>>>>

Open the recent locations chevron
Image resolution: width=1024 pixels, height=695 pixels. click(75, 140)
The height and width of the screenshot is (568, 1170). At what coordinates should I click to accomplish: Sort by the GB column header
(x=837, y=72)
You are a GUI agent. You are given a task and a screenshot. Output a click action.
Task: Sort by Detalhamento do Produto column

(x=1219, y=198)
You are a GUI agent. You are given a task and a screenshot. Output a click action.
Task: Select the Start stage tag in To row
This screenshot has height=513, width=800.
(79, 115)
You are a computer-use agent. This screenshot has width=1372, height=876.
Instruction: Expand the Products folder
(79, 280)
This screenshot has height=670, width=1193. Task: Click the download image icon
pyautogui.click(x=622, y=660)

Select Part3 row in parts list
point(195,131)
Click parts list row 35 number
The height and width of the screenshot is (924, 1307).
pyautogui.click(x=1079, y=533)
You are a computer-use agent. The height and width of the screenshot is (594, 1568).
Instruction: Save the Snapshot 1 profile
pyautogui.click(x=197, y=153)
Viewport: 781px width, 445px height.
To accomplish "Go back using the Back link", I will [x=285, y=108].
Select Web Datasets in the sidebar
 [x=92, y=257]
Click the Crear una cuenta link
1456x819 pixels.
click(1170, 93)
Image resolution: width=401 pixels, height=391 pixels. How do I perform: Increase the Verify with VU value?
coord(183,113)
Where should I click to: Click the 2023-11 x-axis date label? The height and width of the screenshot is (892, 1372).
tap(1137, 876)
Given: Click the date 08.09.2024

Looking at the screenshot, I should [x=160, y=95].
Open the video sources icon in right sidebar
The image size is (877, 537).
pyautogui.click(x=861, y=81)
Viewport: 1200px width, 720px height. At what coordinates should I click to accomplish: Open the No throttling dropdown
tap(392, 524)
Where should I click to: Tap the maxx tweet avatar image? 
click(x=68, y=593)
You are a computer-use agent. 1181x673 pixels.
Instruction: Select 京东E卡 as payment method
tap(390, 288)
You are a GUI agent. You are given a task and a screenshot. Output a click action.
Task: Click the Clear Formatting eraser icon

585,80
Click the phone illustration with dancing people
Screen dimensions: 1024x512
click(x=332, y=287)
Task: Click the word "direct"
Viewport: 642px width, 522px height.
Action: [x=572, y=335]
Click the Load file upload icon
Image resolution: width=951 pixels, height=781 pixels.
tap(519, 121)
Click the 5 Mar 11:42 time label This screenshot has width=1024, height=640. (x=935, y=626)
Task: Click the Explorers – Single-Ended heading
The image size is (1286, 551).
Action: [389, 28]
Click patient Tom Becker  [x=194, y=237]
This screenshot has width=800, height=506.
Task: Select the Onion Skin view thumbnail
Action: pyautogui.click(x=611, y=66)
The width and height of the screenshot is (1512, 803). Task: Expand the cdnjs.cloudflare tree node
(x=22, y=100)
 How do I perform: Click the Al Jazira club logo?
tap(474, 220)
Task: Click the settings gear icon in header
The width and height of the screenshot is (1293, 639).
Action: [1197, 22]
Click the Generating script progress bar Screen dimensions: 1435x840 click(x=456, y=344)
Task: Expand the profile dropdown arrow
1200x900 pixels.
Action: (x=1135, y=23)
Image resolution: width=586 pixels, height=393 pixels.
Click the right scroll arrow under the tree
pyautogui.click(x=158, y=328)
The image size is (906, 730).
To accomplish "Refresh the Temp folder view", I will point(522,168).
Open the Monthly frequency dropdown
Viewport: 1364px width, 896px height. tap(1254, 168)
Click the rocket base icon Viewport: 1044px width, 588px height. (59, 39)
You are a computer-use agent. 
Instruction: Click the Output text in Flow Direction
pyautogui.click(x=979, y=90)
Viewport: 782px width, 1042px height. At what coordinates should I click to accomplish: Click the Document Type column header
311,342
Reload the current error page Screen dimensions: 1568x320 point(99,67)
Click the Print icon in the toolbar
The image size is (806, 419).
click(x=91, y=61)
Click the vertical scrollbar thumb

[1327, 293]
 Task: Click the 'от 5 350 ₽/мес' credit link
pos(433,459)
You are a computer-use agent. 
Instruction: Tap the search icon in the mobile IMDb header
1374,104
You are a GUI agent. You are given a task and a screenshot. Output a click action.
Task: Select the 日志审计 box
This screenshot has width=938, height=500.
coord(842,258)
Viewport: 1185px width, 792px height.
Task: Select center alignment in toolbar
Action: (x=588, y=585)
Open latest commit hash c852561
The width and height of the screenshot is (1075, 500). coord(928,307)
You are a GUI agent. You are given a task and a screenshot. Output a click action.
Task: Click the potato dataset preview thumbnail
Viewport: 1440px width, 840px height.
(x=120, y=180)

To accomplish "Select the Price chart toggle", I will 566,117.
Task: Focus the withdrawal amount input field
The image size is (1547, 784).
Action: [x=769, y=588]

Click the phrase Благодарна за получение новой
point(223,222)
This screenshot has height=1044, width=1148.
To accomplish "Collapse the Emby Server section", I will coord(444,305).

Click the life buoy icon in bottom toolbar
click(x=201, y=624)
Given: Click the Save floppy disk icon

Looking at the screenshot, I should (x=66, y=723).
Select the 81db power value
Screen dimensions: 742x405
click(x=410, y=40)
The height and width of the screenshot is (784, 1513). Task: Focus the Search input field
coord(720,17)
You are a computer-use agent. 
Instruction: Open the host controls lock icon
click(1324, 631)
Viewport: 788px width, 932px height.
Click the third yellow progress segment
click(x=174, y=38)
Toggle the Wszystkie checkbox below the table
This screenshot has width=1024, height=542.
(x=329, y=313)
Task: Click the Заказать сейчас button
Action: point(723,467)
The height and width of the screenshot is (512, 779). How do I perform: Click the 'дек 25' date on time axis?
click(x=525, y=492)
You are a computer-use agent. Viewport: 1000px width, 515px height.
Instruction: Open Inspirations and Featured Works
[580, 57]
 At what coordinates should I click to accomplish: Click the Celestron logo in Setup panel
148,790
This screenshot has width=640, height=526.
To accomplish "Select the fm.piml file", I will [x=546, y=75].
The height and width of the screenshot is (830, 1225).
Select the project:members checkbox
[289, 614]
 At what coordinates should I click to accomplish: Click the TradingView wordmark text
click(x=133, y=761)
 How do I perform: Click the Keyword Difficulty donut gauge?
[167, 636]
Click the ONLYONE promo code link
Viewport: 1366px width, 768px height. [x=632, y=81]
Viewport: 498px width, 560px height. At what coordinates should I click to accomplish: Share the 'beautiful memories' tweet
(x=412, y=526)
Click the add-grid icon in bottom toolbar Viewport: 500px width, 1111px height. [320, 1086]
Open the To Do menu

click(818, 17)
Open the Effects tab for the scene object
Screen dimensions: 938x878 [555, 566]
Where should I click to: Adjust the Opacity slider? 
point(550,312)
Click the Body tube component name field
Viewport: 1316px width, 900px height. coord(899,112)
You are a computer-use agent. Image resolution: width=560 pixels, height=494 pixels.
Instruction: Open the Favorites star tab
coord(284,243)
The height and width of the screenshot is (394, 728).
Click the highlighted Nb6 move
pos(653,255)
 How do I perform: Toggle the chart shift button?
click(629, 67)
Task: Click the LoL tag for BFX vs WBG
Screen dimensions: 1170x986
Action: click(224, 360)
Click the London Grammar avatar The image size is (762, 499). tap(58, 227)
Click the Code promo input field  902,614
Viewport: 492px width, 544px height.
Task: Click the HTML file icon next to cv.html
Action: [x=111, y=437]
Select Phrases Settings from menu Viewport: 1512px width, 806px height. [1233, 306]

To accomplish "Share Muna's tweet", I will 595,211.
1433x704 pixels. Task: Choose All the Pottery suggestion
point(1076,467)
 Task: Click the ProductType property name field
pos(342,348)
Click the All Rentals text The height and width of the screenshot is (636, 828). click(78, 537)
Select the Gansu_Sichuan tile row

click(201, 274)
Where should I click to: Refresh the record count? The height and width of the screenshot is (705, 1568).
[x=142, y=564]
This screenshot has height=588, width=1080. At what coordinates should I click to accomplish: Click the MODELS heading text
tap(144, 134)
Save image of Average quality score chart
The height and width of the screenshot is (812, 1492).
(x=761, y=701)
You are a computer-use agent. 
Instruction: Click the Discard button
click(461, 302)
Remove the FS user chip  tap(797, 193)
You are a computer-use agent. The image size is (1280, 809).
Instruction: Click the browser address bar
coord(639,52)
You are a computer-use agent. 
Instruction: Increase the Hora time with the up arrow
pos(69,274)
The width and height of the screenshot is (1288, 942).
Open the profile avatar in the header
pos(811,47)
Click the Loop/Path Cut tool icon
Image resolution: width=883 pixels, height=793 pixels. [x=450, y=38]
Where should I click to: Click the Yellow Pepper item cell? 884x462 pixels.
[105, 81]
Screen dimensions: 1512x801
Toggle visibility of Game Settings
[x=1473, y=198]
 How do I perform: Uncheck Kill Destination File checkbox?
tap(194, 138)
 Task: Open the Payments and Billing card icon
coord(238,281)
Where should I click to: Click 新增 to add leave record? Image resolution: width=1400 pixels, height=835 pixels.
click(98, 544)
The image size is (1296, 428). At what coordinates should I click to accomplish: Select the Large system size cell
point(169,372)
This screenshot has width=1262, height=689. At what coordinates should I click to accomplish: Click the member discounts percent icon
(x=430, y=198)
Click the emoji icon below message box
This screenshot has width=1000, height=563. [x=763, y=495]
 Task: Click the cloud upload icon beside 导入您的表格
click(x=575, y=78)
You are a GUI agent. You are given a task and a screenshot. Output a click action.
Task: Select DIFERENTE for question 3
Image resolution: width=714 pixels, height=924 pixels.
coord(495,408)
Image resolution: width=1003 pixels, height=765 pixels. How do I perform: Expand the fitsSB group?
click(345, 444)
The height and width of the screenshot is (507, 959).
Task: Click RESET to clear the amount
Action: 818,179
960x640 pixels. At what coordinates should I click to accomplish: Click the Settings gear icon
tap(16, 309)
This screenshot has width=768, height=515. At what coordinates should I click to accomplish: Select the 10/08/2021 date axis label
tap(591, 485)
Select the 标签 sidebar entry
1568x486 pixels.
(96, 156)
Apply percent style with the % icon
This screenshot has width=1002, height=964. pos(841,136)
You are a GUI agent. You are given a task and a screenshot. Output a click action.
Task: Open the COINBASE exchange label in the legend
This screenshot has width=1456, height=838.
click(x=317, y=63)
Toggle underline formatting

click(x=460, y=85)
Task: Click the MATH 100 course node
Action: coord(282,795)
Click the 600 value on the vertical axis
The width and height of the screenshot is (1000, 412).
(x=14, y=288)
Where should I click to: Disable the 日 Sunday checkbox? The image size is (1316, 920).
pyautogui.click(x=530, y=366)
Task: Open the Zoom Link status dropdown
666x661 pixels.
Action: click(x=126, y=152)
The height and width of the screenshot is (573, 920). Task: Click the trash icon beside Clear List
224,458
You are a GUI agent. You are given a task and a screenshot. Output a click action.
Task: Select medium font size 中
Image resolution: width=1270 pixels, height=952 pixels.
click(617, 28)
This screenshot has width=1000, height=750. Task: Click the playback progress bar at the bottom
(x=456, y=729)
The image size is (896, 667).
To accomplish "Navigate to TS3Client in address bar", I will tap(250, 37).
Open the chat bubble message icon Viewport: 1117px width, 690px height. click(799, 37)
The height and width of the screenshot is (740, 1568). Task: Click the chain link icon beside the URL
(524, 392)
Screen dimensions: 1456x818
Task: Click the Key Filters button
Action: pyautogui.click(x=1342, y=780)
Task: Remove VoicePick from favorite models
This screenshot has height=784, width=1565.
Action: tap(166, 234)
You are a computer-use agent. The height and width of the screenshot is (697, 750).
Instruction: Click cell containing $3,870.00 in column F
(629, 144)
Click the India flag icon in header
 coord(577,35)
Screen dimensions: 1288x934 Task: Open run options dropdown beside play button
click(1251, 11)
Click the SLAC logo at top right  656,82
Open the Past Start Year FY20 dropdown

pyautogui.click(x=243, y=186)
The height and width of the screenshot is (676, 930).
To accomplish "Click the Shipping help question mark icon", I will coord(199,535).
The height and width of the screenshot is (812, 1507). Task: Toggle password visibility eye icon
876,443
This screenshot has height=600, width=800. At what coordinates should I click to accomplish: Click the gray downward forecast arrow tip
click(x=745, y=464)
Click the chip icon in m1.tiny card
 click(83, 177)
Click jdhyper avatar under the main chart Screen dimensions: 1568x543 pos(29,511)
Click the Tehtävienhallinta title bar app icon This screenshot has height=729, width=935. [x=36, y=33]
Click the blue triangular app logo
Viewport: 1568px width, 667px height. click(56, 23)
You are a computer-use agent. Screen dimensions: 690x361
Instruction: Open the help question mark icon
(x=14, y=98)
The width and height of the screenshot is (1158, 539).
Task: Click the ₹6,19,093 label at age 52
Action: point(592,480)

<<<<

- **EXERCISE DETAILS**:
Please rewrite everything in the records above from the line containing "The height and width of the screenshot is (394, 728)." down to the line containing "Select Phrases Settings", with "avatar" changed to "profile picture" and all else left as is.

- **THE SOLUTION**:
The height and width of the screenshot is (394, 728).
Click the highlighted Nb6 move
pos(653,255)
 How do I perform: Toggle the chart shift button?
click(629, 67)
Task: Click the LoL tag for BFX vs WBG
Screen dimensions: 1170x986
Action: click(224, 360)
Click the London Grammar profile picture The image size is (762, 499). tap(58, 227)
Click the Code promo input field  902,614
Viewport: 492px width, 544px height.
Task: Click the HTML file icon next to cv.html
Action: [x=111, y=437]
Select Phrases Settings from menu Viewport: 1512px width, 806px height. [1233, 306]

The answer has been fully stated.